The Molecular Foundry, Lawrence Berkeley National Laboratory, Berkeley, California 94720, USA.
J Chem Phys. 2016 Dec 21;145(23):234313. doi: 10.1063/1.4972258.
Femtosecond extreme ultraviolet transient absorption spectroscopy is used to explore strong-field ionization induced dynamics in selenophene (CHSe). The dynamics are monitored in real-time from the viewpoint of the Se atom by recording the temporal evolution of element-specific spectral features near the Se 3d inner-shell absorption edge (∼58 eV). The interpretation of the experimental results is supported by first-principles time-dependent density functional theory calculations. The experiments simultaneously capture the instantaneous population of stable molecular ions, the emergence and decay of excited cation states, and the appearance of atomic fragments. The experiments reveal, in particular, insight into the strong-field induced ring-opening dynamics in the selenophene cation, which are traced by the emergence of non-cyclic molecules as well as the liberation of Se ions within an overall time scale of approximately 170 fs. We propose that both products may be associated with dynamics on the same electronic surfaces but with different degrees of vibrational excitation. The time-dependent inner-shell absorption features provide direct evidence for a complex relaxation mechanism that may be approximated by a two-step model, whereby the initially prepared, excited cyclic cation decays within τ = 80 ± 30 fs into a transient molecular species, which then gives rise to the emergence of bare Se and ring-open cations within an additional τ = 80 ± 30 fs. The combined experimental and theoretical results suggest a close relationship between σ* excited cation states and the observed ring-opening reactions. The findings demonstrate that the combination of femtosecond time-resolved core-level spectroscopy with ab initio estimates of spectroscopic signatures provide new insights into complex, ultrafast photochemical reactions such as ring-opening dynamics in organic molecules in real-time and with simultaneous sensitivity for electronic and structural rearrangements.

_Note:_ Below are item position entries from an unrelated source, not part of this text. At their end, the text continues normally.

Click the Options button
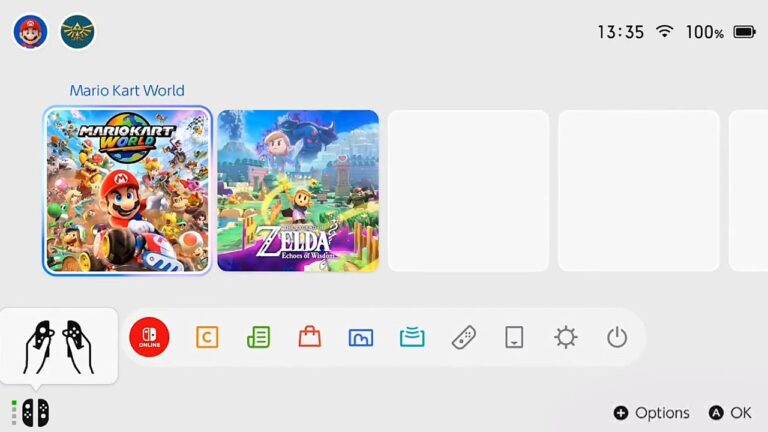 [x=651, y=413]
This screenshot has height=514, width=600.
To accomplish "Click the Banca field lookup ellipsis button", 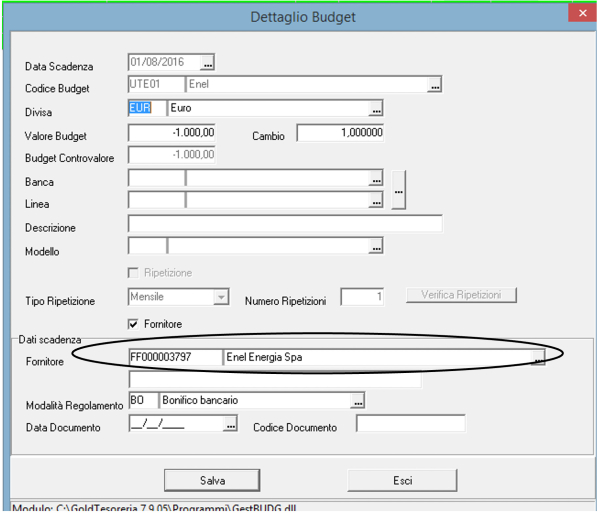I will (x=376, y=179).
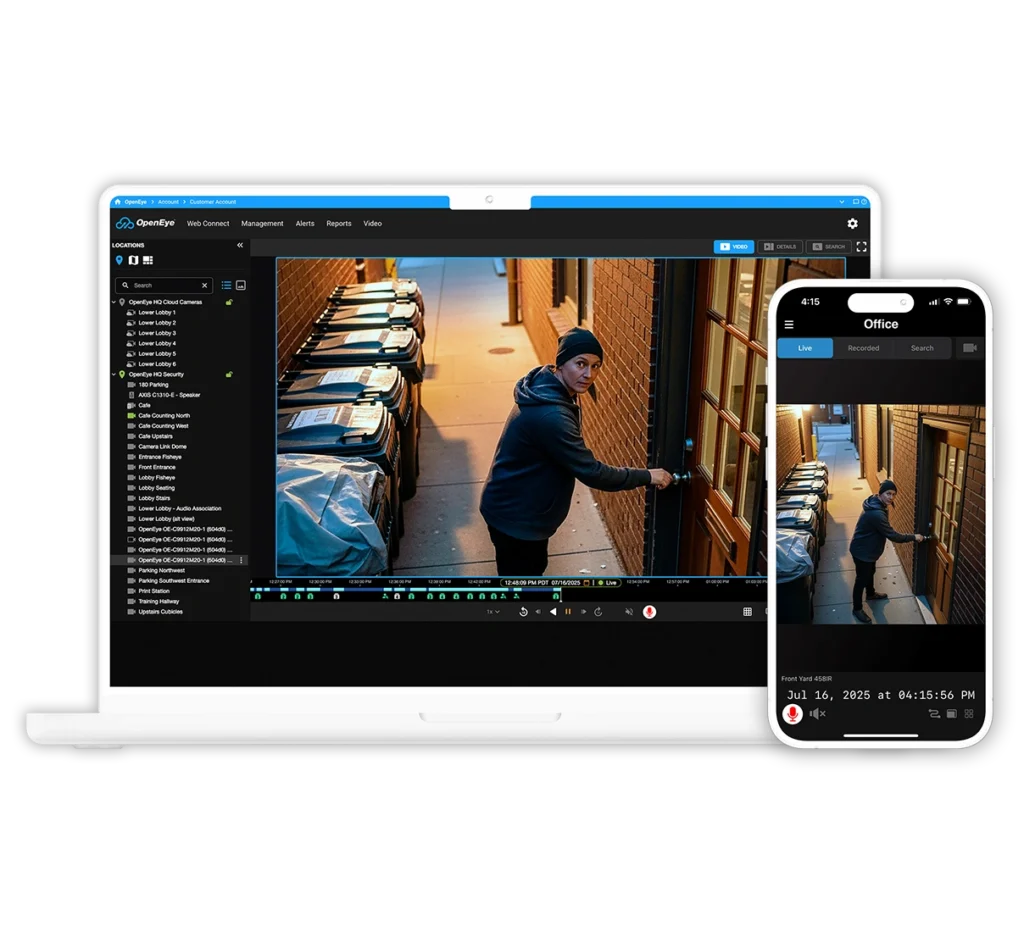This screenshot has height=932, width=1024.
Task: Open the Alerts menu
Action: 305,224
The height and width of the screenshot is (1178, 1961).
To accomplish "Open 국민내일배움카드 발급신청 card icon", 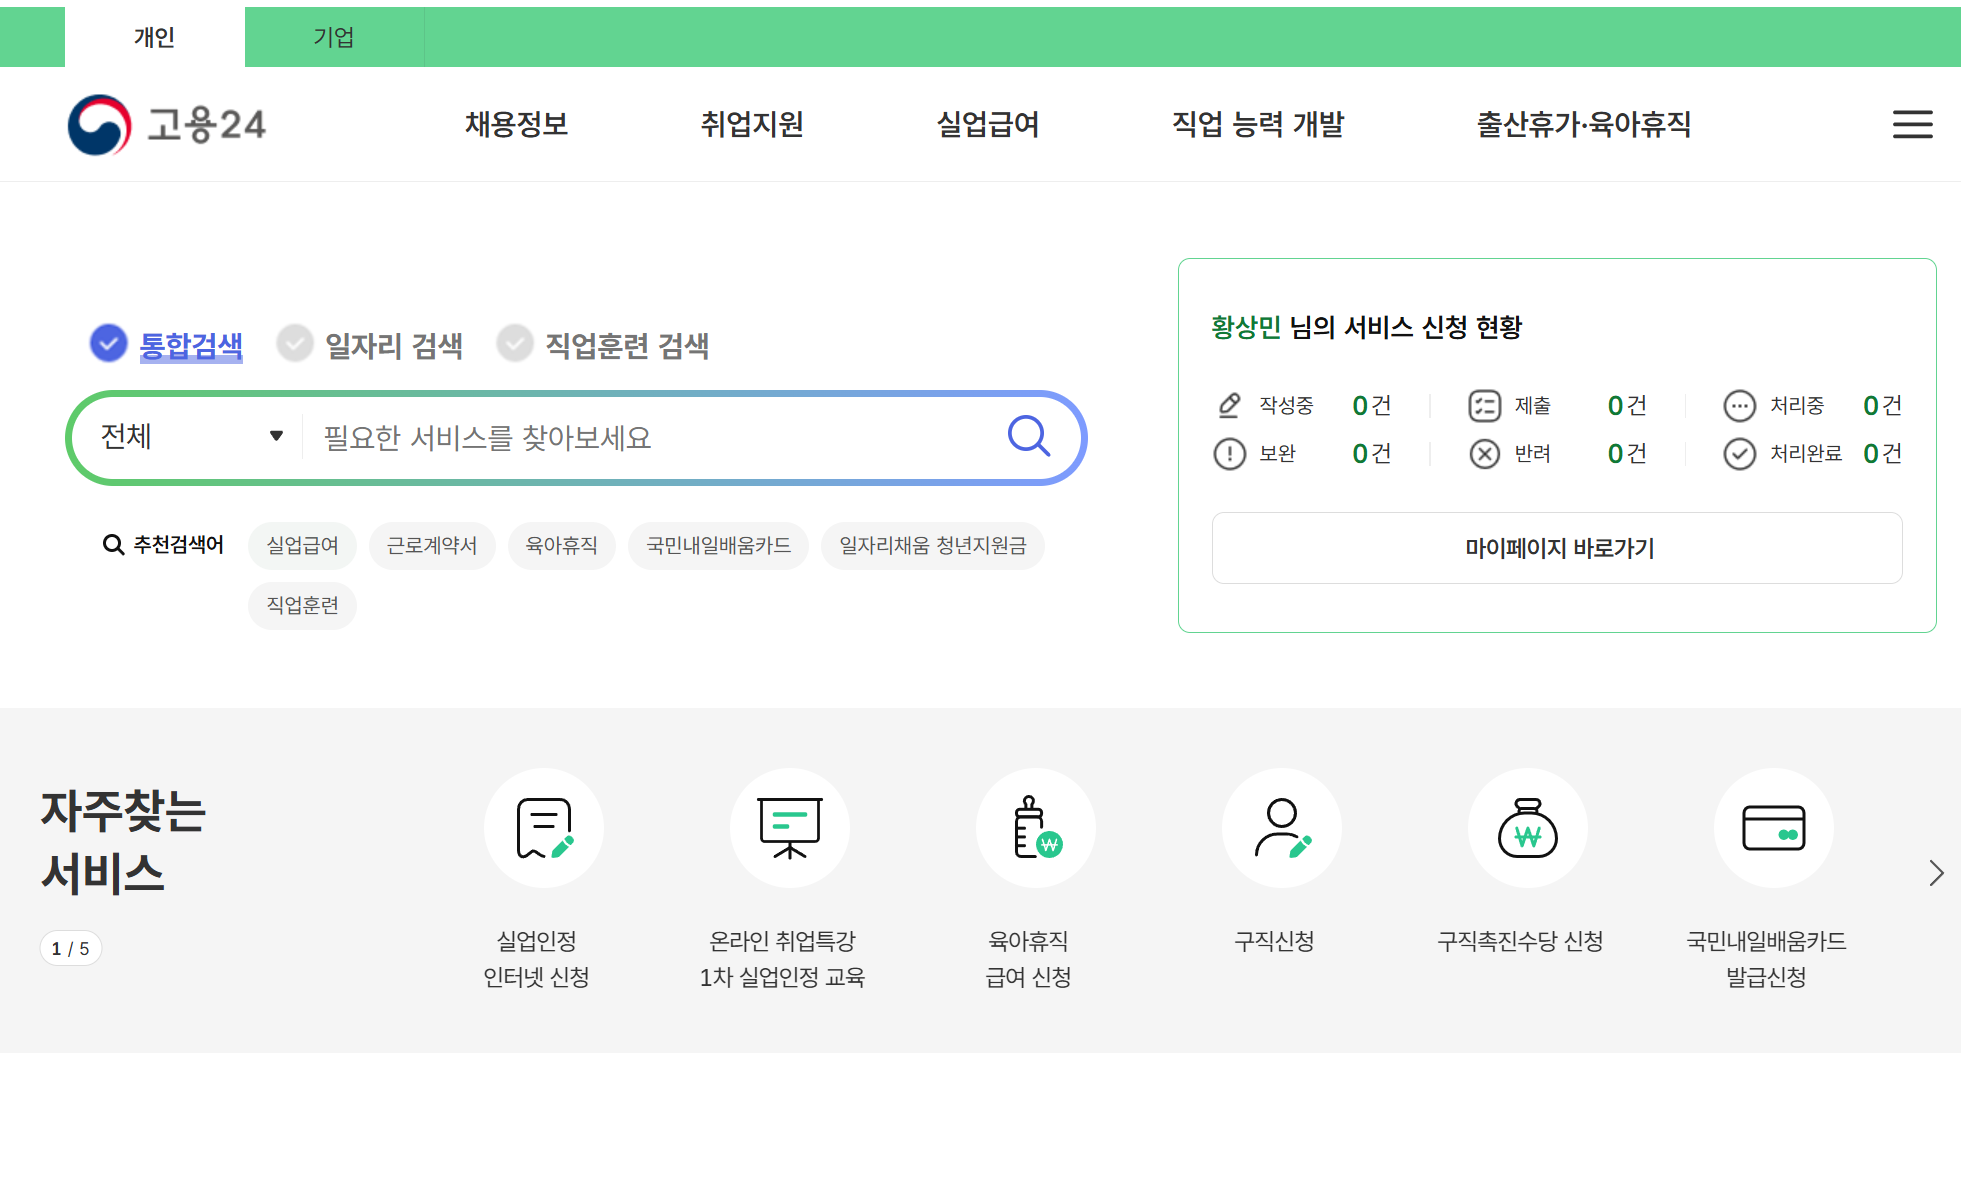I will click(1773, 828).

飞秒极紫外瞬态吸收光谱法用于研究硒吩(CHSe)中强场电离诱导的动力学过程。通过记录硒3d内壳层吸收边(约58 eV)附近元素特异性光谱特征的时间演化,从硒原子的角度实时监测动力学过程。第一性原理含时密度泛函理论计算支持了对实验结果的解释。实验同时捕捉到了稳定分子离子的瞬时布居、激发阳离子态的出现和衰减以及原子碎片的出现。实验特别揭示了对硒吩阳离子中强场诱导的开环动力学的深入理解,在大约170 fs的总时间尺度内,非环状分子的出现以及硒离子的释放追踪了这一过程。我们认为这两种产物可能与同一电子表面上不同振动激发程度的动力学过程有关。随时间变化的内壳层吸收特征为一种复杂的弛豫机制提供了直接证据,该机制可以用两步模型近似,即最初制备的激发环状阳离子在τ = 80 ± 30 fs内衰变为一种瞬态分子物种,然后在额外的τ = 80 ± 30 fs内产生裸硒和开环阳离子。实验和理论相结合的结果表明,σ*激发阳离子态与观察到的开环反应之间存在密切关系。这些发现表明,飞秒时间分辨芯能级光谱与光谱特征的从头算估计相结合,为复杂的超快光化学反应,如有机分子中的开环动力学,提供了新的见解,能够实时且同时对电子和结构重排具有敏感性。